The strut bar will be coming to be shortly after Leng have them stocked again.

Oh and btw... This trick is great, I want to share it with you guys on how to bypass the custom.
Well mainly have it marked as gift, if you're lucky then you can get away with no duty, but if they do open it....
I told Leng to make me a fake invoice with all those items add up to $100 instead of the actual price over $300.
They did open my package and charged me based on the fake invoice (also they think it is Singapore money) and charged me on conversion of $68 Cdn, my duty/tax is $17.80.
Imagine if they charged me based on $300+ Cdn... OUCH. 

Jimmy


----------



## wasabi4ever (Aug 27, 2005)

*Little problem with the LED door sills*

Hello again everyone.

I have a question, and this is for the people who already ordered the LED door sills from Leng.

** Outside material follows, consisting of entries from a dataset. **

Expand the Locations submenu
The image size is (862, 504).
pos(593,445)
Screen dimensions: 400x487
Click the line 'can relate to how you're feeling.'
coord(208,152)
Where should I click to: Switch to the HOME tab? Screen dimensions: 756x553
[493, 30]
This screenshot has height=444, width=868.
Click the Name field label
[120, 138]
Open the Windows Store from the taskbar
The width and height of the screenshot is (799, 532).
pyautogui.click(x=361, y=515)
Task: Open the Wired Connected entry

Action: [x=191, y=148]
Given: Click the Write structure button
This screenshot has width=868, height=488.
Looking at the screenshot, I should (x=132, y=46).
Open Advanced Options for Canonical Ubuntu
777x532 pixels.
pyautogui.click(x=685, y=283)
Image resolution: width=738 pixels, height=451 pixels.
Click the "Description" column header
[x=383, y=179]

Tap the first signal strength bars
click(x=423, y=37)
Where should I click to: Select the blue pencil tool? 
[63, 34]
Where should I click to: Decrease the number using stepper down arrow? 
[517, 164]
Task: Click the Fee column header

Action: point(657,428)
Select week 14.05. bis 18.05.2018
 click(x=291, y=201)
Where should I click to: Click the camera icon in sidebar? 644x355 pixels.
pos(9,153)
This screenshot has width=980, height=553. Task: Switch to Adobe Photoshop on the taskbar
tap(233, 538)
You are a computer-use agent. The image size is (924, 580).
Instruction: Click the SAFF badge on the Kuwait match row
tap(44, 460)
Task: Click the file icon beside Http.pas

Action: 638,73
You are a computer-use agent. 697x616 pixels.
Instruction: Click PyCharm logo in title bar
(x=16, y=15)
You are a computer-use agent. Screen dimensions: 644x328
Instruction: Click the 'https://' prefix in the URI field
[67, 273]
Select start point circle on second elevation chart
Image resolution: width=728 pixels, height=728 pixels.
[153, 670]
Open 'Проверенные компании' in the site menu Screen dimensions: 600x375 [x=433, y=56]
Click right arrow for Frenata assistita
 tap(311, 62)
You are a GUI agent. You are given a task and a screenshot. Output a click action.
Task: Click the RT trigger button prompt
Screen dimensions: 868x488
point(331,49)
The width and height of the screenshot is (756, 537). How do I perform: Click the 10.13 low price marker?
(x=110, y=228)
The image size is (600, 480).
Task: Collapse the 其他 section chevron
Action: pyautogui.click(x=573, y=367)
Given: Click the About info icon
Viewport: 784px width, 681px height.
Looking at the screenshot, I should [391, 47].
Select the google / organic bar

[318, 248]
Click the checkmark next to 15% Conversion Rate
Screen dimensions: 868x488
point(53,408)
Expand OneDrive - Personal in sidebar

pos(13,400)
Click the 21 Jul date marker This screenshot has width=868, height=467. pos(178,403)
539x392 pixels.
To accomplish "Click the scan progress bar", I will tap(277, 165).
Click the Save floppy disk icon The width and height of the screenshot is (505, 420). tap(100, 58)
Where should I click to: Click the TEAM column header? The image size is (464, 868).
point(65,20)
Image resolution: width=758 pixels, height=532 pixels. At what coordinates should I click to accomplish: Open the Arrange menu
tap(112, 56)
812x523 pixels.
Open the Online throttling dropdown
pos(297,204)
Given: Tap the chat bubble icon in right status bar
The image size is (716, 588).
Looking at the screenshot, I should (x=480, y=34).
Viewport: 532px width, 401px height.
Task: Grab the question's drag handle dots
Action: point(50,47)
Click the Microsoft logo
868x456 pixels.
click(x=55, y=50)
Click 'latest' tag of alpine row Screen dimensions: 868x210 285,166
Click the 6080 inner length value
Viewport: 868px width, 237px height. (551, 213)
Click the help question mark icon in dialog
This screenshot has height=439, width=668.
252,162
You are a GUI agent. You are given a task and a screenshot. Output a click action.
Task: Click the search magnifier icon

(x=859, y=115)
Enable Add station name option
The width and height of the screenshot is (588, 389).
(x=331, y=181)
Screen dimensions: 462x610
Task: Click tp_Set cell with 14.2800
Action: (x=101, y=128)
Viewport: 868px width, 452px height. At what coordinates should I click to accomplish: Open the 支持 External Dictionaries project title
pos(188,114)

When I tested the lights on the door sills before installing it, the way it work is very strange, i thought it should be opposite.
When i plugged it in (following instruction) the overhead domelight compartment, when I opened the door, the domelight lights up but the door sills turned off. But when i closed it, after 30 secs delay timer, the domelights turned off then the door sills lighted up.
Shouldn't it work the opposite way ? I mean how can you see the lights on the sills if the doors are closed ?

Also I have a small problem with the wire on one of the door sills, the wire broke off and it wasn't my fault, it was already defective... I tried to fix it but it is so tiny, its impossible for me to solder it together.
I emailed Leng for the replacement, I'm not sure how we can do that... shipping back and forth will cost more, not to mention if i get tax on duty again. Still waitting for his response.

Jimmy


----------



## ValBoo (May 19, 2003)

Hi Jimmy,

I know exactly what you mean about the illuminated door sills  :

Stephen and I already reported that there was a problem with the wiring harness which has in turn been reported to MaxDax (I guess that they had not had a chance to fix the harness when you ordered yours).

There is a way to re-arrange the harness wires from the map light but it is complicated to explain. I am not home right now but if you leave me your e-Mail address in a "private message" I will send you the explanation and wiring diagram. I assume here that you are quite able with soldering.

waiting for your pm...
I will post the explanation & wiring later tonight.

Later

*PS: oh yes, also could you put more details in your personal description (car & location... thanks)*


----------



## Canada's Far East (Jun 15, 2005)

*Cloud-Rider Accessory*

My order from Cloud-Rider arrived today and I was able to finalize the transformation of the front of the X-T. Here's a picture of the end result.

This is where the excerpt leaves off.